Wednesday, November 21, 2012

Last updates

Check the tutorial and work shop pages for last updates (timetable, dinner information, etc.)

Friday, October 19, 2012



Timetables for the tutorial and the workshop are now online, as are the abstracts of the workshop papers (choose from the menu to the right).






Tuesday, September 18, 2012


Phylomemetic and phylogenetic approaches in the humanities
University of Bern, Switzerland

Tutorial: Thursday/Friday, Nov. 22nd/23rd 2012
Workshop: Saturday, Nov. 24th 2012


The analysis of large sets of genetic data has a long tradition in biology. In recent years, methods developed in this field have also been successfully applied in the humanities, including linguistics (e.g. Warnow and Nichols 2008; McMahon and McMahon 2005), literary studies (e.g. Windram, Shaw, Robinson and Howe 2008) and anthropology (e.g. Tehrani, Collard and Shennan 2010). In these disciplines, phylogenetic methods have been used for the visualisation and analysis of data ranging from parallel texts and cognate word lists over manuscript traditions to diverse types of cultural artefacts.

In order to advance these methods and discuss their application, we are holding a three-day event composed of a tutorial and a workshop.

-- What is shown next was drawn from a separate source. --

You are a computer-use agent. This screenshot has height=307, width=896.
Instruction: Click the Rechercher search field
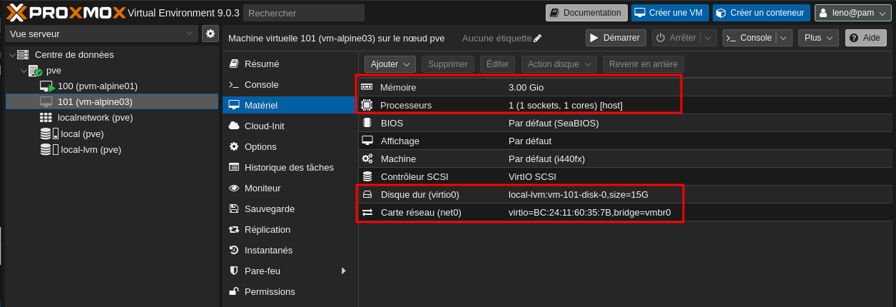pos(303,13)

The tutorial on Nov 22/23 offers an hand-on introduction to phylogenetic methods for interested advanced students and researchers. The tutorial is based on genuine data sets used in the study of manuscript tradition (stemmatology) and linguistics (parallel texts and dialectological data). It is lead by:
Heather Windram (Cambridge University, Biology Department; stemmatological data)
Christoph Wolk (FRIAS, Freiburg University; linguistic data)
If you would like to participate, please register by October 20, 2012. For more details, choose the tutorial page to the right.

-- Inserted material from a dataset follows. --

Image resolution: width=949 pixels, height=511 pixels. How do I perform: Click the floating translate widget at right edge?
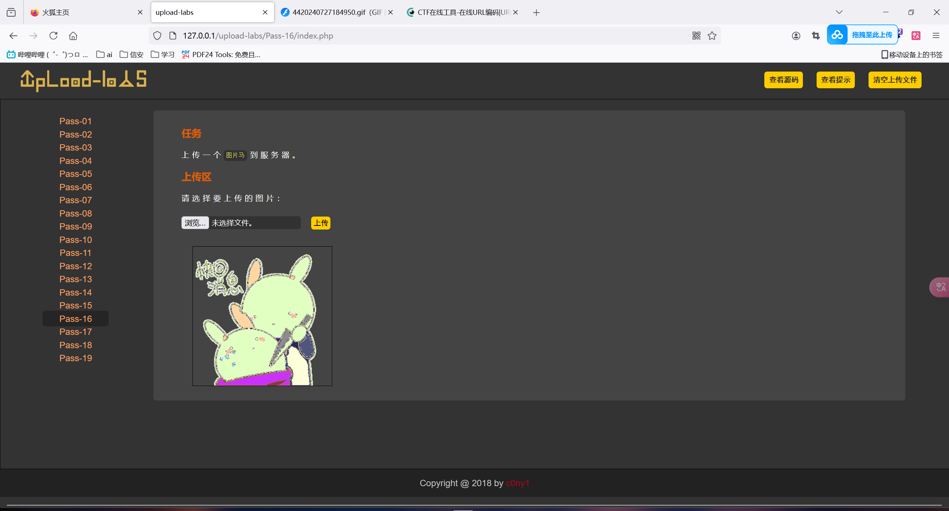(x=940, y=287)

In the workshop on the next day, Nov 24, we would like to bring together both junior researchers and established specialists from different disciplines to discuss and exchange ideas about applications, benefits and limitations of "phylomemetics” (Howe and Windram 2011) in different disciplines and with different types of data in the humanities.

List of invited speakers:

  • Teemu Roos (Computer science / stemmatology, University of Helsinki)
  • Michael Cysouw (Linguistic typology / historical linguistics, Philipps-Universit├Ąt Marburg)
  • Jamie Tehrani (Anthropology, University of Durham)
  • Balthasar Bickel (General linguistics, University of Zurich)

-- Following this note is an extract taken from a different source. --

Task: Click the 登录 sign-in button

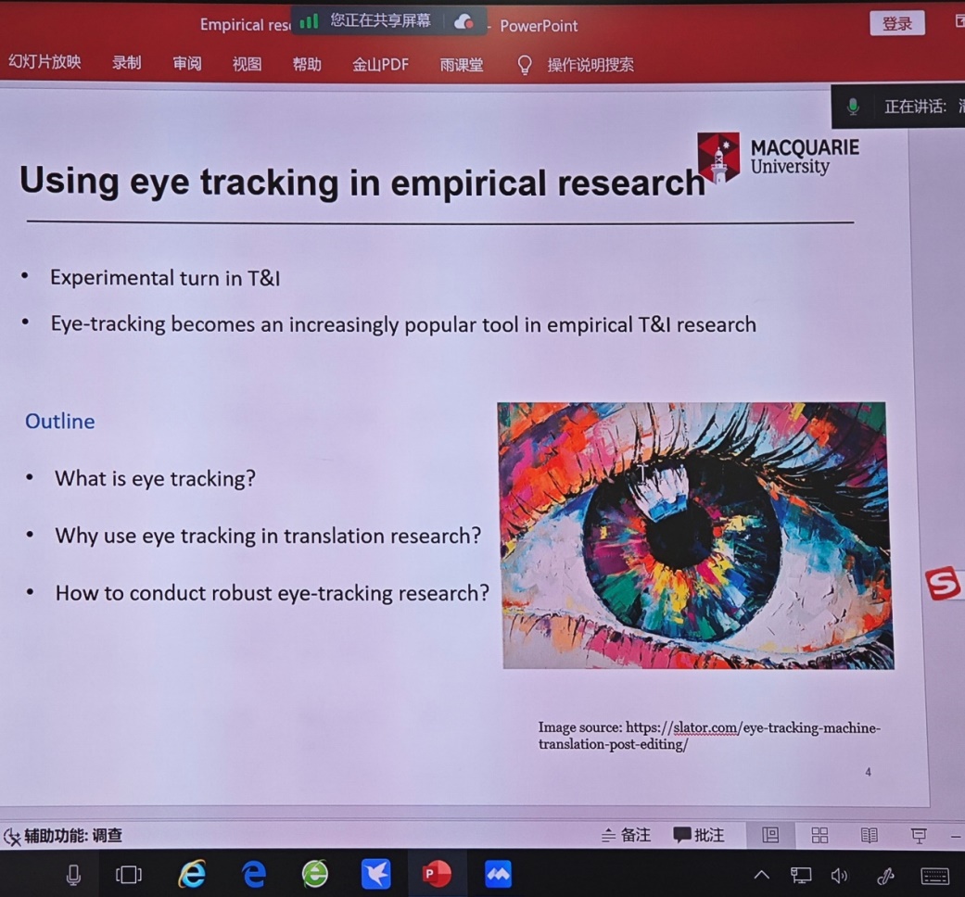Action: coord(896,24)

If you would like to participate with a paper, please send your abstract by October 16, 2012  (deadline extended). For more details, please visit the workshop page to the right.

References:
McMahon and McMahon (2005), Language Classification by Numbers. OEP
Nichols and Warnow (2008), Tutorial on Computational Linguistic Phylogeny. Language and Linguistics Compass, 2: 760–820.
Windram, Shaw, Robinson, Howe (2008): Dante's Monarchia as a test case for the use
of phylogenetic methods in stemmatic analysis. LLC 23(4): 443-463.
Tehrani, Collard and Shennan (2010), The cophylogeny of populations and cultures: reconstructing the evolution of Iranian tribal craft traditions using trees and jungles. Philosophical Transactions of the Royal Society 365(1559): 3865-3874.
Howe and Windram (2011): Phylomemetics – evolutionary analysis beyond the gene. PLoS Biology 9: 1-5.